E come non vedere quello sguardo di pastore cosciente e presente nel raggiungere, dopo poche decine di pagine, il nocciolo vero della questione? Di che cosa stiamo parlando quando parliamo di famiglia, di Amore e della letizia che ad essi è collegata? Dare una lettura completa del fenomeno familiare e delle sue evoluzioni contemporanee fino ad alcune inammissibili storpiature è ovviamente impossibile e il Santo Padre lo sa prima di noi (vedi ancora il punto 31). Pensare che il più grosso disagio del fedele nell’approciare la dottrina della Chiesa sul tema dell’Amore sia il sesso non è altrettanto impossibile. A noi tutti sarà capitato di chiederci dove e come commettiamo un peccato quando amiamo fisicamente una persona; gli argomenti relativi al sesso sono tra i più pruriginosi e impervi per l’accettazione sociale della dottrina cattolica (vedi contraccezione, aborto, omosessualità) e influenzano profondamente il nostro rapporto con la stessa nonostante altri argomenti ci convincano pienamente e nonostante, magari, abbiamo la Grazia di una vera, sincera e sensibile Fede. In quest’ultimo caso, e sono dolori, la rottura tra una vera Fede e una incomprensibile dottrina sessuofoba – tale è convenzionalmente descritta (a torto) quella della Chiesa – può portare a rifuguarsi in un Dio personale e slegato dalla necessità di apprendimento, crescita e confronto che si realizzano abbracciando pienamente la Sposa di Cristo. Questa è la più grande paura del papa: il Dio personale che partendo magari da una vera Fede, non essendo coltivato per paura della Chiesa, impercettibilmente si va spegnendo lasciando un individuo – non più fedele – spaurito e in balia degli attacchi del secolo. Quanti “credenti” oggi ritengono giusto che si parli di “famiglia arcobaleno” e “famiglia tradizionale”? La loro Fede, ovvero il rapporto diretto con la Verità e la Misericordia, è stata spenta dalla disattitudine alla Parola. E questo è il relativismo contro il quale si scagliava il venerato Benedetto XVI. 

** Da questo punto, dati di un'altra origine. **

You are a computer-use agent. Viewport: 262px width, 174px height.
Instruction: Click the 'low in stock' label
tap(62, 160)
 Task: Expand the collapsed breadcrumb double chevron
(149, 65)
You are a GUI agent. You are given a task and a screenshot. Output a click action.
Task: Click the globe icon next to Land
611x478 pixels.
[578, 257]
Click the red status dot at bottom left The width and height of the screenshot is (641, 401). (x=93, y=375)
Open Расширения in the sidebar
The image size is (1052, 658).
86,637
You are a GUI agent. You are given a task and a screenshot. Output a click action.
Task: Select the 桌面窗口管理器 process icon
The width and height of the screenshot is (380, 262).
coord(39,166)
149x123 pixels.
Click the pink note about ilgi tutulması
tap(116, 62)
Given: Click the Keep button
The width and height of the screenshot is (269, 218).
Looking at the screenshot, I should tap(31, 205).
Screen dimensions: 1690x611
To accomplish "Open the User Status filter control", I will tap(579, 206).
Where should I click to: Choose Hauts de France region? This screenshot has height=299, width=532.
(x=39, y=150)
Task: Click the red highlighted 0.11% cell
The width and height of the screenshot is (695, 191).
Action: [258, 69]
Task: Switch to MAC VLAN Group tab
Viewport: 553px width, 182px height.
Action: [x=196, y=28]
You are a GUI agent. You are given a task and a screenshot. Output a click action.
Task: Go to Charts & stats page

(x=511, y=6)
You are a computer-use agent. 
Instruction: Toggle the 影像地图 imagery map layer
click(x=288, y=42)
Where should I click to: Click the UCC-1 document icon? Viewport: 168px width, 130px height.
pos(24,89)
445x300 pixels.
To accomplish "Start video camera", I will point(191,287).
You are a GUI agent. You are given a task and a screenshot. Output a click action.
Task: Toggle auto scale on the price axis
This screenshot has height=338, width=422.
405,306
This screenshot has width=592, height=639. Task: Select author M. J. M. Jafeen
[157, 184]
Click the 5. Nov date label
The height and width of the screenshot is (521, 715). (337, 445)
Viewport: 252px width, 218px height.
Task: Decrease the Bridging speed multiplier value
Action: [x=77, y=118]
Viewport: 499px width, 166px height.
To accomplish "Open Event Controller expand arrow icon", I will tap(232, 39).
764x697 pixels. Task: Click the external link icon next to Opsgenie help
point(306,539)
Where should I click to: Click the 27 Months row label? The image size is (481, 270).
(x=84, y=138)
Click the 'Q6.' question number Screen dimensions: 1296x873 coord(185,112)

Il sesso è sbagliato? Se è sano, no. La Chiesa rifiuta il sesso? Restando nella sanezza, no. Di nuovo il papa si trova costretto a ribadire cose ovvie, e deve farlo per evitare che il gregge si disperda. E’ un’esigenza di nuovo robustamente pastorale, che il papa affronta in un paragrafo intitolato “La dimensione erotica dell’amore”: 

Dio stesso ha creato la sessualità, che è un regalo meraviglioso per le sue creature. Quando la si coltiva e si evita che manchi di controllo, è per impedire che si verifichi «l’impoverimento di un valore autentico». San Giovanni Paolo II ha respinto l’idea che l’insegnamento della Chiesa porti a «una negazione del valore del sesso umano» o che semplicemente lo tolleri «per la necessità stessa della procreazione». […] In nessun modo possiamo intendere la dimensione erotica dell’amore come un male permesso o come un peso da sopportare. […] Trattandosi di una passione sublimata dall’amore che ammira la dignità dell’altro, diventa una «piena e limpidissima affermazione d’amore» che ci mostra di quali meraviglie è capace il cuore umano, e così per un momento «si percepisce che l’esistenza umana è stata un successo».